# INSTRUCTIONS FOR THE TASK
Exactly the lines from the opening of the records through the line containing "ФОТОКОНКУРСЫ (367, 223)" should be copied, with both included.

# Dataset records
※
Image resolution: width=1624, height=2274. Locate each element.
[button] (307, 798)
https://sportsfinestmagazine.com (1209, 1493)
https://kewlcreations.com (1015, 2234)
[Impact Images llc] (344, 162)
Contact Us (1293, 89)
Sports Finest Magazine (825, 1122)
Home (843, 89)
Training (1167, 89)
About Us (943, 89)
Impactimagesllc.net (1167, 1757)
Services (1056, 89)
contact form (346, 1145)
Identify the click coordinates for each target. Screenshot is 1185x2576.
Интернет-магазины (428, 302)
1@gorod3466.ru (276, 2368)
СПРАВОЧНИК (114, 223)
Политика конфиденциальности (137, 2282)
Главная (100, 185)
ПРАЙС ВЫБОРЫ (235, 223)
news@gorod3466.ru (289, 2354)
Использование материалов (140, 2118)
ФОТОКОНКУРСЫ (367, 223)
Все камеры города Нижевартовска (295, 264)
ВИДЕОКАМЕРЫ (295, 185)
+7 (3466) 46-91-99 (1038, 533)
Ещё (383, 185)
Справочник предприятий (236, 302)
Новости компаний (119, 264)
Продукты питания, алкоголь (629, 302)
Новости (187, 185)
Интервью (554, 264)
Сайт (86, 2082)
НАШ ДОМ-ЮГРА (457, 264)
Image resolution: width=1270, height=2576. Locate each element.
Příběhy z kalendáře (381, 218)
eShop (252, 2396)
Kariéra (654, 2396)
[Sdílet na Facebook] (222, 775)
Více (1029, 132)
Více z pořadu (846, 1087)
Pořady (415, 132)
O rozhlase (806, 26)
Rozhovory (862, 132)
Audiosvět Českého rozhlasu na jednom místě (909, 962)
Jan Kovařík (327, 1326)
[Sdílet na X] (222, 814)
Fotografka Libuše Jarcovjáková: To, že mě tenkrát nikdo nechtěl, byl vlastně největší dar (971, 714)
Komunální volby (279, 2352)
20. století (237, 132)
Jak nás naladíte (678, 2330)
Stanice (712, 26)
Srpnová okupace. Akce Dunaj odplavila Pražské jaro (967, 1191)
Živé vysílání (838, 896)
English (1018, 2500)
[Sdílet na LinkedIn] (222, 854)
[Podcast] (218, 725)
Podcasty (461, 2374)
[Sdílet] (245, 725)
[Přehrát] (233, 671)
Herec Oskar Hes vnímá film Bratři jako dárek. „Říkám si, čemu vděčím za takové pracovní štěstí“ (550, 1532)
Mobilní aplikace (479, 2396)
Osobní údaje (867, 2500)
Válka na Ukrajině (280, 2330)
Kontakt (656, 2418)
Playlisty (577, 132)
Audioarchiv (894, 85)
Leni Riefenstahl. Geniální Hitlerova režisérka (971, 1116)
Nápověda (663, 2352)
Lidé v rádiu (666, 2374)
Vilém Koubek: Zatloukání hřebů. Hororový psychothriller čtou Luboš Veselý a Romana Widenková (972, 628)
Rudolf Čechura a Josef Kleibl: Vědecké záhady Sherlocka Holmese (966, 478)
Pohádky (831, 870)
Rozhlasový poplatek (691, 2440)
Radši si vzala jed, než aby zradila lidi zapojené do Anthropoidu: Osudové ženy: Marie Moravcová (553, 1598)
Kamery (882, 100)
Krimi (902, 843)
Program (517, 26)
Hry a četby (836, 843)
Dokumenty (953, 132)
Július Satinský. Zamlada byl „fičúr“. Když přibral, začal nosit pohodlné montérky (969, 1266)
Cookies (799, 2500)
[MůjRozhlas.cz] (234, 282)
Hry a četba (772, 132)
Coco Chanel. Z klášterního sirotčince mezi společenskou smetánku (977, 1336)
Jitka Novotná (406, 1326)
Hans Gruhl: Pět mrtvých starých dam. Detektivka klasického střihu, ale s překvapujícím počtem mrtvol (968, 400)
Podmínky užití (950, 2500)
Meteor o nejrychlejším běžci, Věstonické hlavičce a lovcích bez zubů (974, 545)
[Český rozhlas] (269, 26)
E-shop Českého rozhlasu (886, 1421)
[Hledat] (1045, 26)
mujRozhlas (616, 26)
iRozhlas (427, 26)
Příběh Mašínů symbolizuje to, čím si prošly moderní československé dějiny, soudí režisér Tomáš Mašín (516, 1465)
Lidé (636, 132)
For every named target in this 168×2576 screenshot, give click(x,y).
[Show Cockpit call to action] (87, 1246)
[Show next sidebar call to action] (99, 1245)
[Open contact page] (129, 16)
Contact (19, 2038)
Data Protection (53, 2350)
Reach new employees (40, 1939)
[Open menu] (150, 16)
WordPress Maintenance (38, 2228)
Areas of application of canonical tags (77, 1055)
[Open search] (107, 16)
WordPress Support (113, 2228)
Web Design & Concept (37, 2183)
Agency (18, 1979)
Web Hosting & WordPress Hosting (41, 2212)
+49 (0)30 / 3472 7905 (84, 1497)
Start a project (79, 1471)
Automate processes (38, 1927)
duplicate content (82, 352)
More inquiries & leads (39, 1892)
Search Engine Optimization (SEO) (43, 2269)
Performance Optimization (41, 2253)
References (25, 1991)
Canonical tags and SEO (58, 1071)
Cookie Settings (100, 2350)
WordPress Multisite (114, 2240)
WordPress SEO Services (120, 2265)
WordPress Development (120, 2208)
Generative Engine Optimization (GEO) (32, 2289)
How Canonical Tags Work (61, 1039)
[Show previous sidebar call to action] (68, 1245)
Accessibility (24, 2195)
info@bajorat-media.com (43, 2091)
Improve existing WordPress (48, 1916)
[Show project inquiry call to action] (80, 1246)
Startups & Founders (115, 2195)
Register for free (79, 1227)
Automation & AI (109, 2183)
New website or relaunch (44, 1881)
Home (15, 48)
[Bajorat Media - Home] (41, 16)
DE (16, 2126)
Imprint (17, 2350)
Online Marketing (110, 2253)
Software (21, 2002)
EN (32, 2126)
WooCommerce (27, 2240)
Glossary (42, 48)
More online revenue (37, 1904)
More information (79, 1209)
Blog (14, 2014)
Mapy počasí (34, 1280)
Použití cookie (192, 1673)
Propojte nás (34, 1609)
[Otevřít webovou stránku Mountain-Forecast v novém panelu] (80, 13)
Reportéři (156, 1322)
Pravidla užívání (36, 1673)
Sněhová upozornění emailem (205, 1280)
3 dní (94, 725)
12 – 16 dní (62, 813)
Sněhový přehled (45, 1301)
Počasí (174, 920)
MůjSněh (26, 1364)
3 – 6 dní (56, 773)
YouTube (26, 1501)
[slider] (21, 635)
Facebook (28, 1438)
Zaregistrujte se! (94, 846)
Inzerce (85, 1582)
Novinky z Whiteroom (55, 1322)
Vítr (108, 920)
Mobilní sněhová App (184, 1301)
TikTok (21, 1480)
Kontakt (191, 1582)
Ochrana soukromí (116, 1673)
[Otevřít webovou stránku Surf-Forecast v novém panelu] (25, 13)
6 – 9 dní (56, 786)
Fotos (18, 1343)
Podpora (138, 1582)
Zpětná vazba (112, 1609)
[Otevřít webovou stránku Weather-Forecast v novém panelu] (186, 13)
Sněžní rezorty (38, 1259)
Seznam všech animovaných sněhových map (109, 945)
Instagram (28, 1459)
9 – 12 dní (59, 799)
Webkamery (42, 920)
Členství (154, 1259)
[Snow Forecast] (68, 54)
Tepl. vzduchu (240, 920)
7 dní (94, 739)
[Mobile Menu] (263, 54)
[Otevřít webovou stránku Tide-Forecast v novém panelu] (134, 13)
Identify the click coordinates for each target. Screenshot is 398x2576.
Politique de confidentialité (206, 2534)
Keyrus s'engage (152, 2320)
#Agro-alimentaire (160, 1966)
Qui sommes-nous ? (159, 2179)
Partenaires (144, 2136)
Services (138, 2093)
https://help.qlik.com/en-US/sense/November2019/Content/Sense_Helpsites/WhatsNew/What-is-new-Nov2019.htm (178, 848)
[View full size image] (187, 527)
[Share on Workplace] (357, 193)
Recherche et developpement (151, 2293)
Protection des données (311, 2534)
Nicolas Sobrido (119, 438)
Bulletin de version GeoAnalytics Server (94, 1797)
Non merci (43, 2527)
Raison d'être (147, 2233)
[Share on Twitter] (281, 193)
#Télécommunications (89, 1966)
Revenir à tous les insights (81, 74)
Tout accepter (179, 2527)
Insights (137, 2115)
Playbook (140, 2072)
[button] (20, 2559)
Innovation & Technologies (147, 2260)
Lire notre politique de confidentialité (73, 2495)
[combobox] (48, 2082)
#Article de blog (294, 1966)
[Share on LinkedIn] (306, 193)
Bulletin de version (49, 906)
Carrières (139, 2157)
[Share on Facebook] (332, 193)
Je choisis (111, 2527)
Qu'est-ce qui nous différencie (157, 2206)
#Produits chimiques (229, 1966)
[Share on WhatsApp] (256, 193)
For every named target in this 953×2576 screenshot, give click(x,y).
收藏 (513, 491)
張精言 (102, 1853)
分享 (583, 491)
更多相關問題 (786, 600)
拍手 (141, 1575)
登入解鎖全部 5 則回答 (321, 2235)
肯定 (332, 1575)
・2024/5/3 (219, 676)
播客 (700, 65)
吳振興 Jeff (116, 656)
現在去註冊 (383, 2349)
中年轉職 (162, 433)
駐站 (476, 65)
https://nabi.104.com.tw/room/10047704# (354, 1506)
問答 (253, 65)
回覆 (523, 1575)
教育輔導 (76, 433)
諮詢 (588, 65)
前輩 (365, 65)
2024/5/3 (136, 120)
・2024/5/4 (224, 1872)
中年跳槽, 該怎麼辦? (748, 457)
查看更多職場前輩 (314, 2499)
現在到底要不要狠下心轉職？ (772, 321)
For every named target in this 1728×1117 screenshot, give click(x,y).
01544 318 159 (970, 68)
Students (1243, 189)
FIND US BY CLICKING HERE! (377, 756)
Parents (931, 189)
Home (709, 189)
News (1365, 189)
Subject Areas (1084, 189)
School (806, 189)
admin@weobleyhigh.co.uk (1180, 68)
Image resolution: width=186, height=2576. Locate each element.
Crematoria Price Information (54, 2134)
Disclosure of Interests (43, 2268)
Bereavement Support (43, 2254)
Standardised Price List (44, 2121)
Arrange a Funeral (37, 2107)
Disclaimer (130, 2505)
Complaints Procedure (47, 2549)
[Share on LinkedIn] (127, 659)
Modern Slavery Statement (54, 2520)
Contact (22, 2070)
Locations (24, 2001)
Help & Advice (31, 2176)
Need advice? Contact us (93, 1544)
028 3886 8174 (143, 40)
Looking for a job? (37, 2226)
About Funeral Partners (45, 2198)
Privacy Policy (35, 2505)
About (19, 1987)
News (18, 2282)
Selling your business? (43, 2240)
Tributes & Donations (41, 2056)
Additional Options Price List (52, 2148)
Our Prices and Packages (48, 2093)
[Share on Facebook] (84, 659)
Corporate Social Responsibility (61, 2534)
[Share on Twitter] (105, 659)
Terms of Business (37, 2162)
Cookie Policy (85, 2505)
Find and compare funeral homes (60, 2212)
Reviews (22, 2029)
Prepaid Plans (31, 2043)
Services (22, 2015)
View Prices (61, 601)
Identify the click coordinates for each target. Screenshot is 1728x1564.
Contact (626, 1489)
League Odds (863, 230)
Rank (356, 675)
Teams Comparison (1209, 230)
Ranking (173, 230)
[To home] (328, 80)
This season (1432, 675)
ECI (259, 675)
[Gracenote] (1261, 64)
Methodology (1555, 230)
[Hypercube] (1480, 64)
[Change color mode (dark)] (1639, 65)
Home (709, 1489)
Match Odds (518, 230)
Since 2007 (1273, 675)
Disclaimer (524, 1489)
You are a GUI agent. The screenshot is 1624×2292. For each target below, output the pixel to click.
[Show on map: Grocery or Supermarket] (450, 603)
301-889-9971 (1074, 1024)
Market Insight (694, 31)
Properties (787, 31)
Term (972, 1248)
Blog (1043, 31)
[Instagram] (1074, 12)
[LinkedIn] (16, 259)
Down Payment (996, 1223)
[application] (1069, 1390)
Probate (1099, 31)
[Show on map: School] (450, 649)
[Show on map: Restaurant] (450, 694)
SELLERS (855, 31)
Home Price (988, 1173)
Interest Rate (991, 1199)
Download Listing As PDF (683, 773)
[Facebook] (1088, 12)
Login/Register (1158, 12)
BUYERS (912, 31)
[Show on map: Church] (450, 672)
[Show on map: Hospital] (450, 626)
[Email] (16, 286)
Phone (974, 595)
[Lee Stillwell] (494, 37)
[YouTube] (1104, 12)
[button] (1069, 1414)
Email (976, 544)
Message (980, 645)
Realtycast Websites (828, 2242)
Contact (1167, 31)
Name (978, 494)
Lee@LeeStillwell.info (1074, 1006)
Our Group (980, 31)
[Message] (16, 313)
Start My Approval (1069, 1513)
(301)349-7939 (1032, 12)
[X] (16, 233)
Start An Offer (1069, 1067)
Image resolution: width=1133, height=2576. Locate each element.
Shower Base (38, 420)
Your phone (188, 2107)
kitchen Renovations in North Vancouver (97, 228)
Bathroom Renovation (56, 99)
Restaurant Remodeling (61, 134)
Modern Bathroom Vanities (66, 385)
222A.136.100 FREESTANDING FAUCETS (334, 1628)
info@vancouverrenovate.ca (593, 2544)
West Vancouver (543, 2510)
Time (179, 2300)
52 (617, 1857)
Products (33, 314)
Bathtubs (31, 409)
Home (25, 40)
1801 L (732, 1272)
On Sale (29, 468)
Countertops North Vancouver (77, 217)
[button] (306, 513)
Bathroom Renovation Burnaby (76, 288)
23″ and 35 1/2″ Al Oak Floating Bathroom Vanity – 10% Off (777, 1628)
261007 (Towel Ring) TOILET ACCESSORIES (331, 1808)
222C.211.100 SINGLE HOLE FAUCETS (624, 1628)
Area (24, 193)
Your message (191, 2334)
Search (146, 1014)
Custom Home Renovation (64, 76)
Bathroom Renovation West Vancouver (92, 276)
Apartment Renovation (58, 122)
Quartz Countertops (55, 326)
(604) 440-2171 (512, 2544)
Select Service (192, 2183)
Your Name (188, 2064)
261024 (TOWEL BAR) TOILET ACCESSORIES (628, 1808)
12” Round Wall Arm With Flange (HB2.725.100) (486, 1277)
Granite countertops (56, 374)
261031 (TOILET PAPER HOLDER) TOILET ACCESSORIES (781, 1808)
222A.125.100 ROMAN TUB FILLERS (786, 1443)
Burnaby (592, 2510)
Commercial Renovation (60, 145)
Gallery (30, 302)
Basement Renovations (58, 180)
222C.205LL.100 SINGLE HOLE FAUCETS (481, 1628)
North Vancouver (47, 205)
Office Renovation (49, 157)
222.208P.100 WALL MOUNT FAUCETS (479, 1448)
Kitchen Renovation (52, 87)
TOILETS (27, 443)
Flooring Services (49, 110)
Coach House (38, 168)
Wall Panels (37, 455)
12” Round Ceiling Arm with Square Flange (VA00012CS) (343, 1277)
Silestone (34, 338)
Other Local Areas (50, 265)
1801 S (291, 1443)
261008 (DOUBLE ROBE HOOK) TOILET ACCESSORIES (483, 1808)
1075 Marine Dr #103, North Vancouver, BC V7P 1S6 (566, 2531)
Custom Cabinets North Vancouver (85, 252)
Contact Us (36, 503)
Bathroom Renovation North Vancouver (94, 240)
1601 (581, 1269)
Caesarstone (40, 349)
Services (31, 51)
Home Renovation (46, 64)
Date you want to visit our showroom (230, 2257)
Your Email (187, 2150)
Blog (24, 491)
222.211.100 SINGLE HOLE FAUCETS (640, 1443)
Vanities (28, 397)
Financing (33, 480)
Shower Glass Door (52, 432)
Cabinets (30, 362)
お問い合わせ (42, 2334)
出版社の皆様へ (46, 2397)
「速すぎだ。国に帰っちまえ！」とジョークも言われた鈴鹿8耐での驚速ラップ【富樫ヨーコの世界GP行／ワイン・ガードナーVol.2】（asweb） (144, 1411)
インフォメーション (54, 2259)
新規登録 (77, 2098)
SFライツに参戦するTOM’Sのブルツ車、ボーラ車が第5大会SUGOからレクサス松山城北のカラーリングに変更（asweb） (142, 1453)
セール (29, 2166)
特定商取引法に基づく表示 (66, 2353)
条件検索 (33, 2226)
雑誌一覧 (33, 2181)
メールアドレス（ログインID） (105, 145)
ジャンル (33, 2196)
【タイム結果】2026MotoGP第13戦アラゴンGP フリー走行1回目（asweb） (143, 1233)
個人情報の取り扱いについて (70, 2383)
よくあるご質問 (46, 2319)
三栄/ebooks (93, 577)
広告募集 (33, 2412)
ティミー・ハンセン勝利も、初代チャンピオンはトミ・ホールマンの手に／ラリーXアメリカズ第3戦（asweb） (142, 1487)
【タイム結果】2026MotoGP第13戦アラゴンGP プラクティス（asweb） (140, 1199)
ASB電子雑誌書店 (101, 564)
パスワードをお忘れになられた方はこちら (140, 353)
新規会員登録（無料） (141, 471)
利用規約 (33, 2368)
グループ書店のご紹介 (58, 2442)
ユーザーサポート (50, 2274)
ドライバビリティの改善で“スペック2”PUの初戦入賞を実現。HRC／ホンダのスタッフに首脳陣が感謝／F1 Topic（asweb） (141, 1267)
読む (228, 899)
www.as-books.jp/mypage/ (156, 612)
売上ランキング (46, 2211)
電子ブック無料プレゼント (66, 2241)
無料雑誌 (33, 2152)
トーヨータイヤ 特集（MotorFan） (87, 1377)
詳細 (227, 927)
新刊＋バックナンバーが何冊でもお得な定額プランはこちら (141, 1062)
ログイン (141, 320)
※
# ANSWER FOR THIS EXERCISE
Image resolution: width=1624, height=2274. Locate each element.
[button] (307, 798)
https://sportsfinestmagazine.com (1209, 1493)
https://kewlcreations.com (1015, 2234)
[Impact Images llc] (344, 162)
Contact Us (1293, 89)
Sports Finest Magazine (825, 1122)
Home (843, 89)
Training (1167, 89)
About Us (943, 89)
Impactimagesllc.net (1167, 1757)
Services (1056, 89)
contact form (346, 1145)
Identify the click coordinates for each target. Screenshot is 1185x2576.
Интернет-магазины (428, 302)
1@gorod3466.ru (276, 2368)
СПРАВОЧНИК (114, 223)
Политика конфиденциальности (137, 2282)
Главная (100, 185)
ПРАЙС ВЫБОРЫ (235, 223)
news@gorod3466.ru (289, 2354)
Использование материалов (140, 2118)
ФОТОКОНКУРСЫ (367, 223)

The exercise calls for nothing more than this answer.